Essas tensões nublam ainda mais o panorama econômico internacional que, apresenta sinais recessivos nas três principais potências globais – Estados Unidos, China e Alemanha, todos os quais revelando retração em sua produção industrial, especialmente fruto da guerra comercial entre Washington e Pequim.

Entretanto, pode ser que haja mais coisas entre o céu e a terra que os efeitos do conflito comercial-tecnológico. Estaríamos às portas de um fenômeno de “japanização” da economia mundial?

“Japanização”

“Japanização” (“Japanisation”) é um termo utilizado pelos economistas para descrever o calvário de quase 30 anos do Japão na batalha contra a deflação e o crescimento anêmico do PIB, caracterizado por extraordinárias, porém ineficazes, medidas de estímulo econômico incapazes de impulsionar o crescimento econômico. Ou seja, o crédito barato, a taxas de juros historicamente baixas, não resultou numa alavancagem do investimento e da produção.

A analogia é útil desde que não se esqueça a diferença nos “princípios ativos” que deram origem àquele processo, e a este novo.

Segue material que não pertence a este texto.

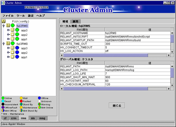
Task: Click the fuji2RMS node book icon
Action: pos(8,26)
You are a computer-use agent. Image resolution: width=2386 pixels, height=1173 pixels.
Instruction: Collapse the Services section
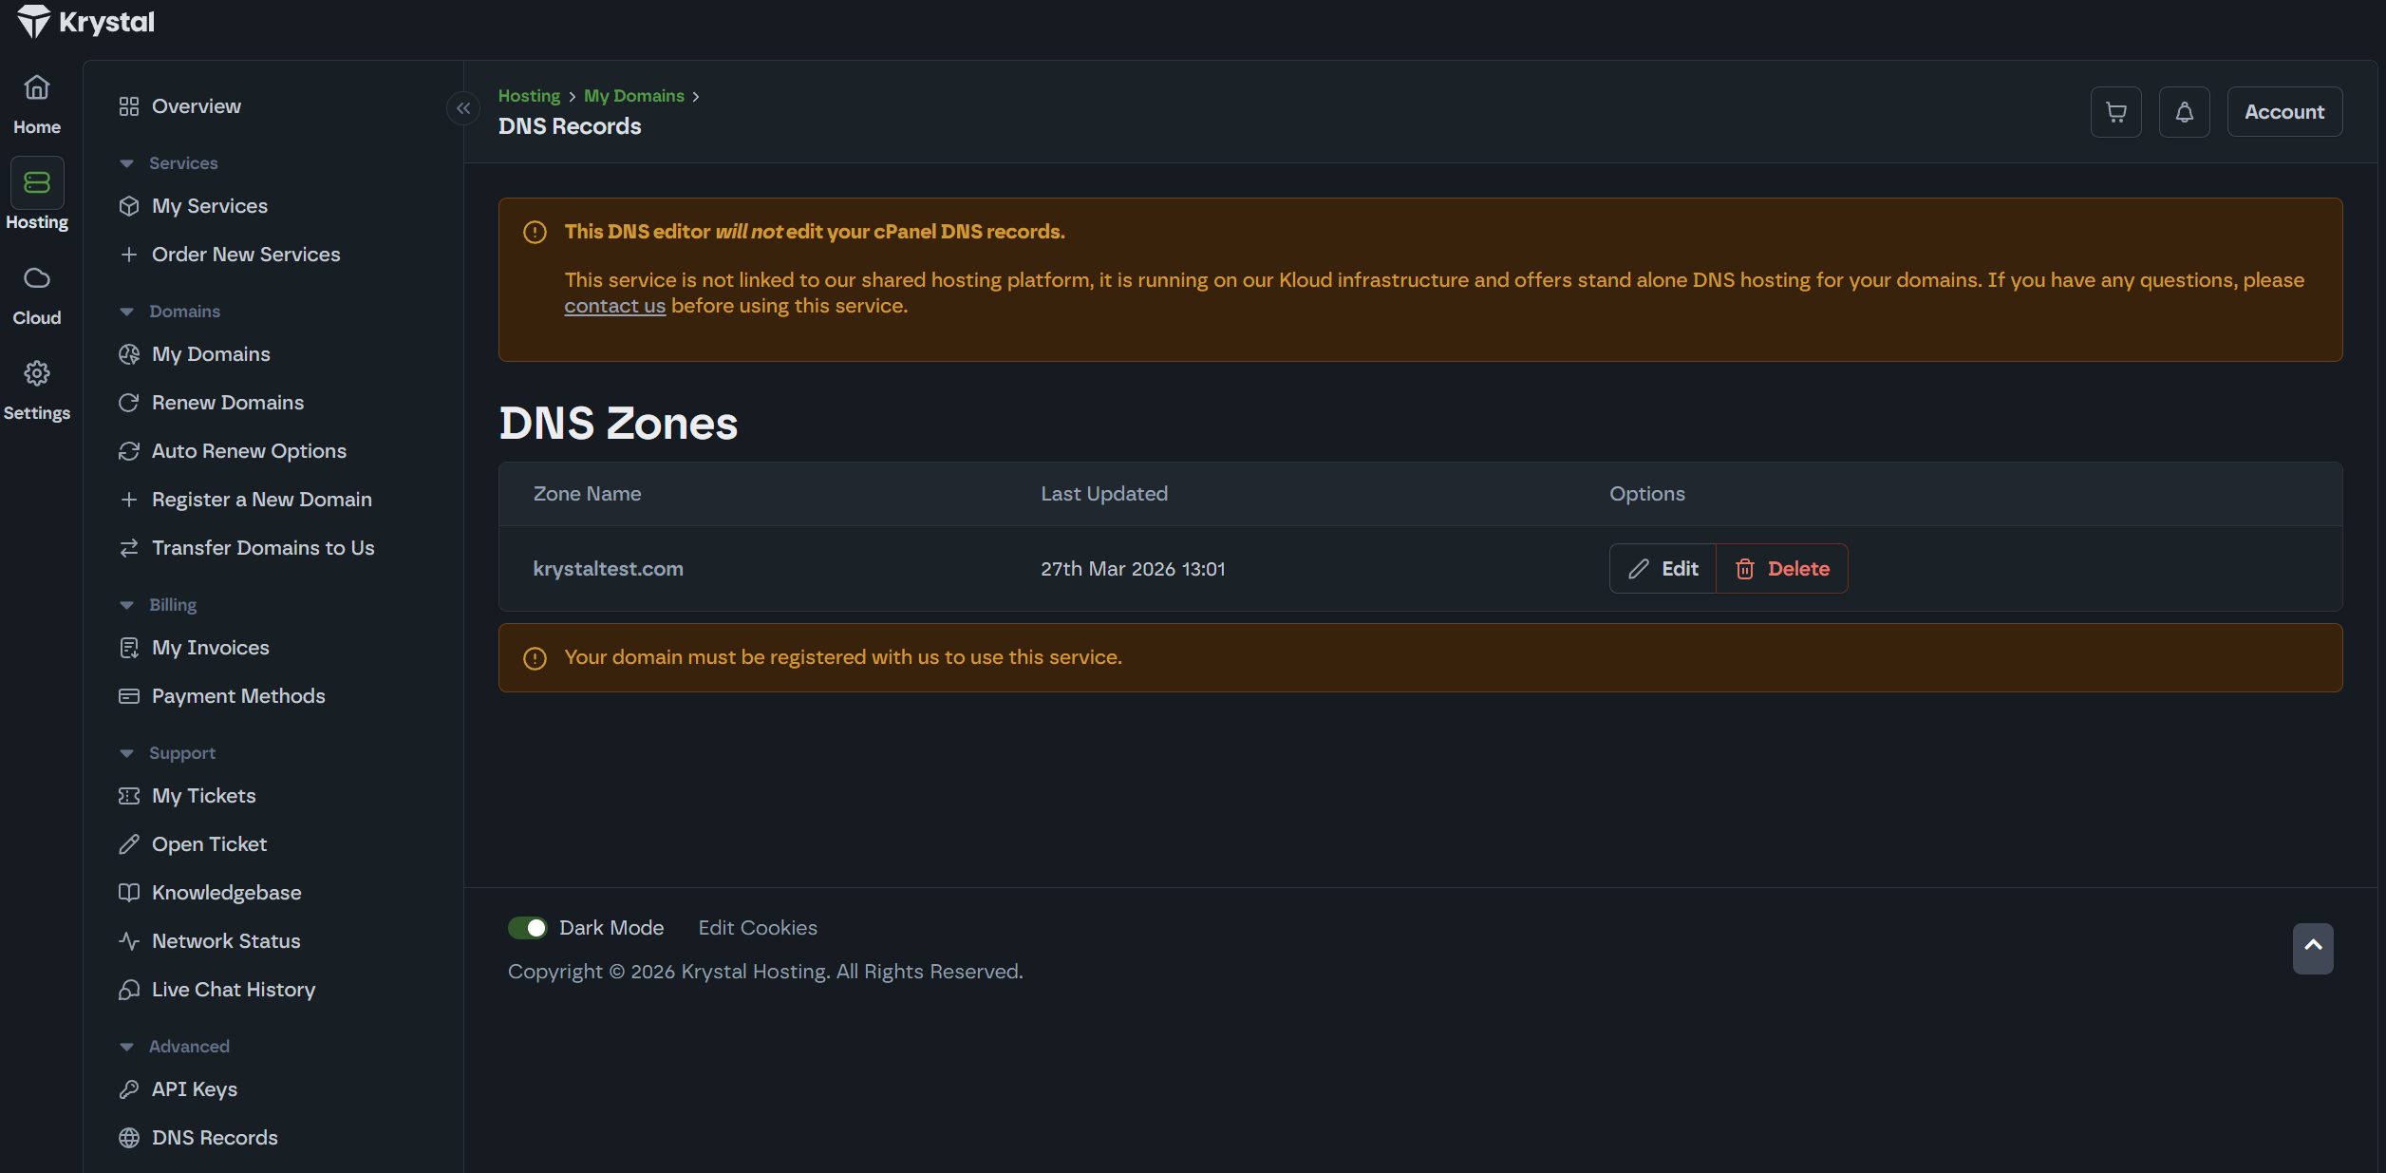(x=127, y=163)
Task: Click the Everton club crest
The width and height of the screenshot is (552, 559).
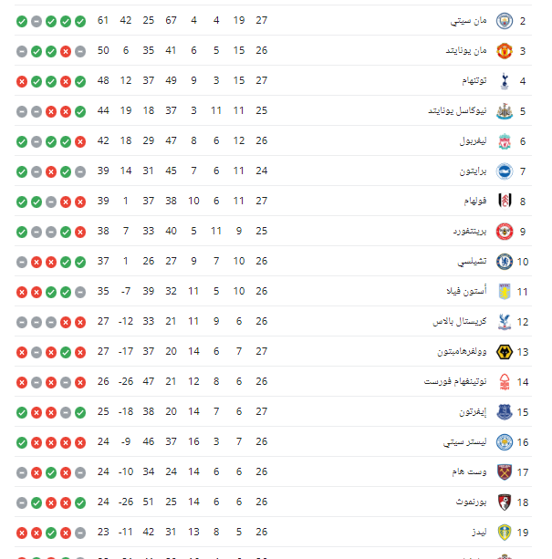Action: 503,411
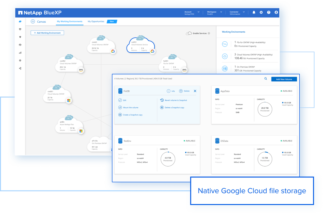The height and width of the screenshot is (214, 323).
Task: Click the Add Working Environment button
Action: pyautogui.click(x=47, y=33)
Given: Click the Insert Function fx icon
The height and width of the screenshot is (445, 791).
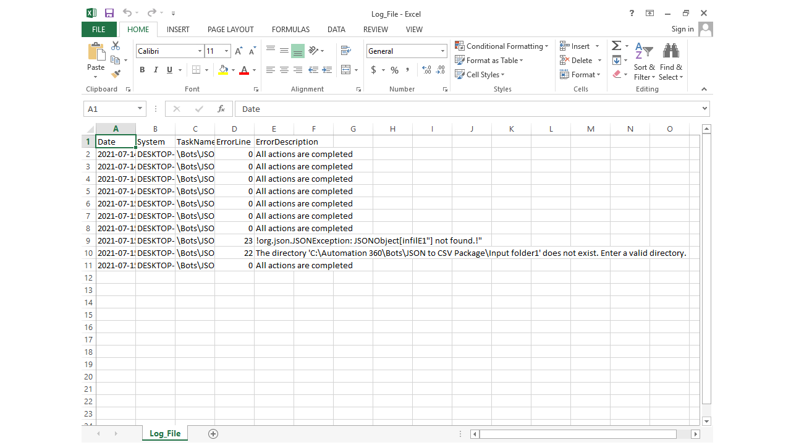Looking at the screenshot, I should tap(221, 109).
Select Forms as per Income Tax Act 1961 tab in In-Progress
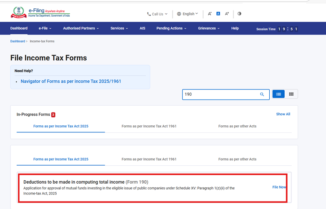 (x=149, y=126)
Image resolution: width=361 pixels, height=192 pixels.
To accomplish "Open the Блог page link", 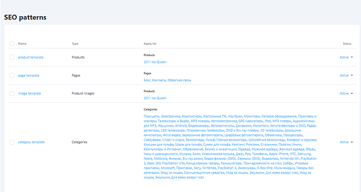I will coord(147,80).
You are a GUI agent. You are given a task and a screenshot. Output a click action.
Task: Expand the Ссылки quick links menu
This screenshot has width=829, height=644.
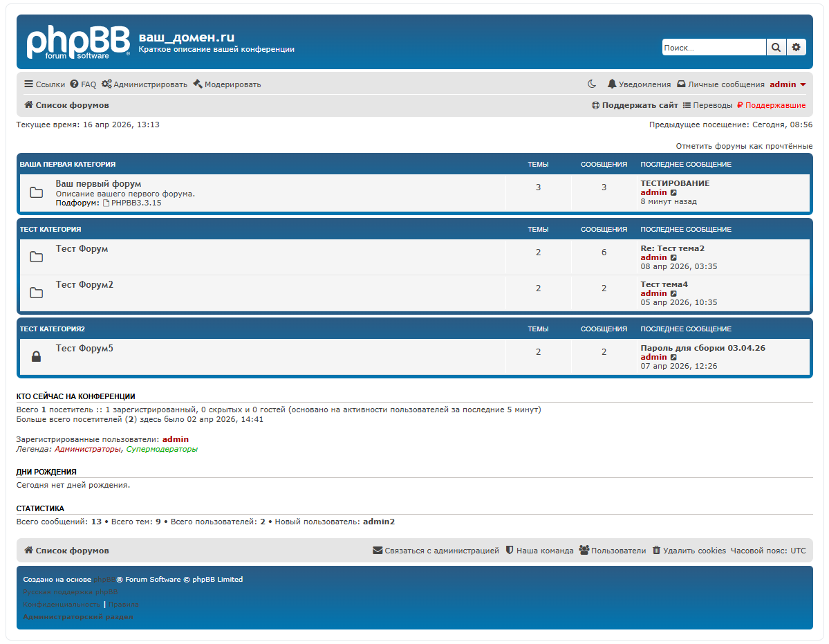(x=44, y=84)
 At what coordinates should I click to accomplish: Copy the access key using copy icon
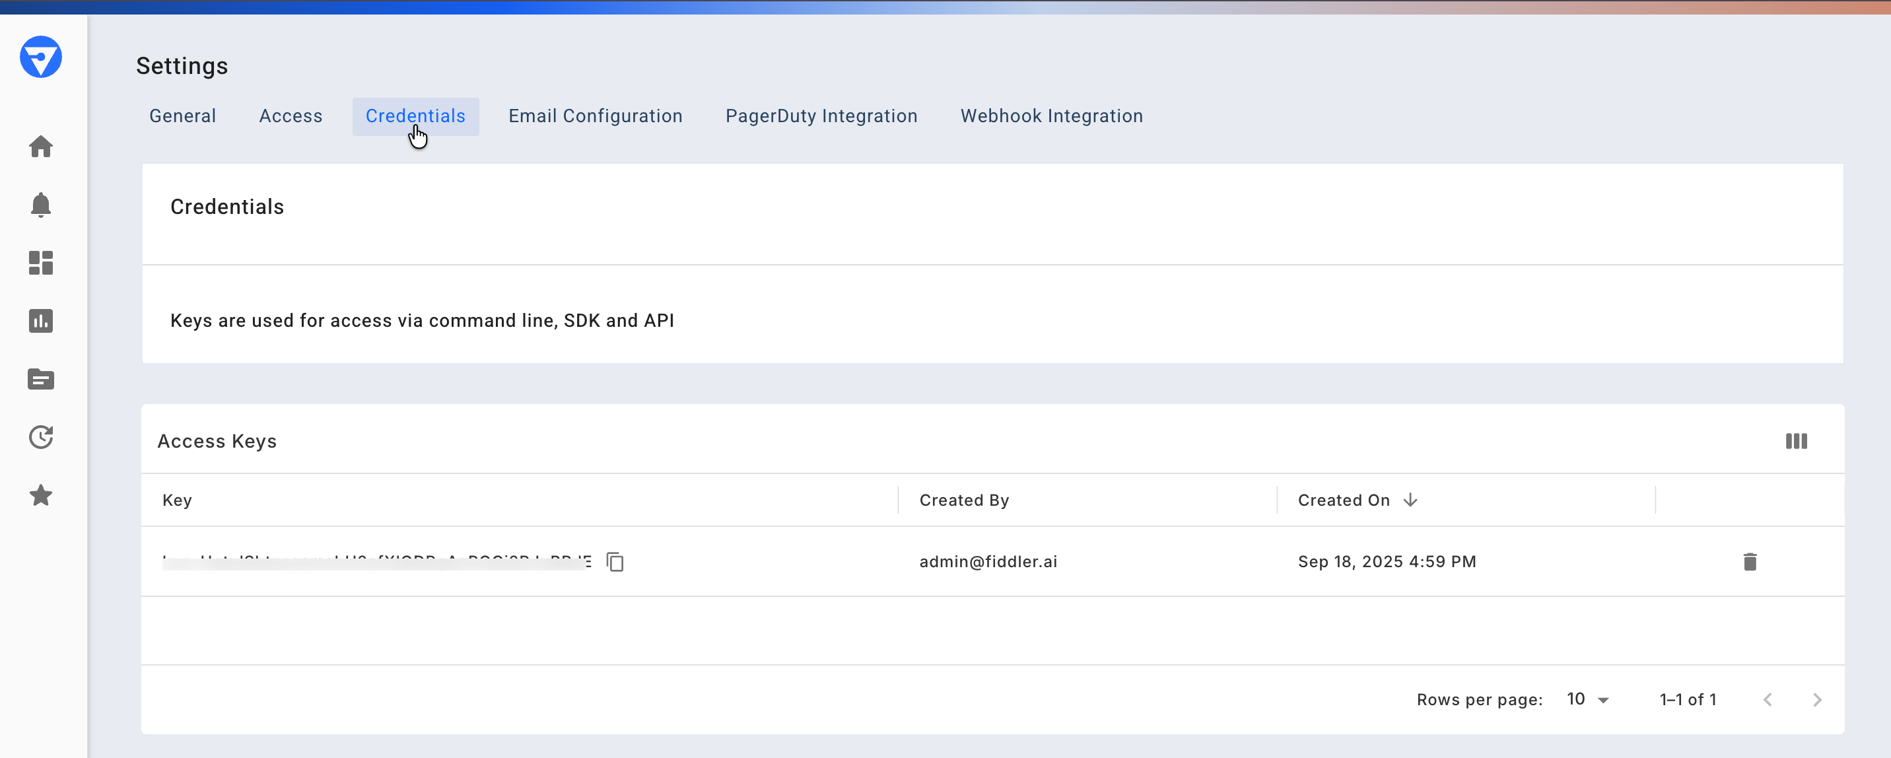pos(616,561)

O lento crescimento japonês foi arquitetado como uma política agressiva dos Estados Unidos através do Acordo de Plaza de 1985, segundo o qual Washington impunha a depreciação do dólar diante das moedas do Japão e da Alemanha, em meio ao início da etapa neoliberal. Agora, o lento crescimento de distintas economias é fruto da crise econômica mundial do capitalismo, iniciada em 2008, e agravada pela guerra comercial entre EUA e China que disputam a preeminência tecnológica no mundo. Não se trata de um processo similar, e indica outra seta na dinâmica capitalista.

Feita essa diferenciação, distintos think tanks já argumentam há muito o processo de japanização da Europa, esperando ao menos que os Estados Unidos escapassem da moléstia econômica. Mas com o final das políticas de estímulo monetário de Trump (o corte de impostos às grandes empresas), a baixa inflação e o corte na taxa de juros do Banco Central (Federal Reserve) norte-americano, mesmo os EUA parecem se aproximar do cenário japonês. Acrescente-se a isso o registro de retração na produção industrial norte-americana pelos últimos dois trimestres (1.9% e 1.2%, respectivamente) – e a tormenta está armada.

Segundo Robin Wigglesworth, do Financial Times, o principal sinal de um processo de “japanização” mais generalizado seria o crescimento das dívidas com rendimento negativo (“negative-yielding debt”) ao longo dos últimos meses. Há mais de 16 trilhões de dólares em títulos de dívida pública sendo comercializados com rendimento abaixo de zero (mais de 30% do total global). Isso significa que a compra desses títulos da dívida, emitidos pelos governos (uma das formas mais seguras de rentabilidade de investimento até então) não gera rendimento, pois tem taxas de juros iguais a zero, ou abaixo de zero. Governos como o da Alemanha e da Holanda operam a totalidade de seus mercados de títulos com rendimento abaixo de zero; mesmo países como Portugal, Espanha e Irlanda passam por fenômenos parecidos.

O fato de que os grandes especuladores financeiros e demais espoliadores capitalistas se vejam na circunstância de perder dinheiro (comprando títulos de dívida com taxas de rendimento negativas) em troca de um lugar seguro para armazená-lo, é revelador do panorama sombrio da economia mundial.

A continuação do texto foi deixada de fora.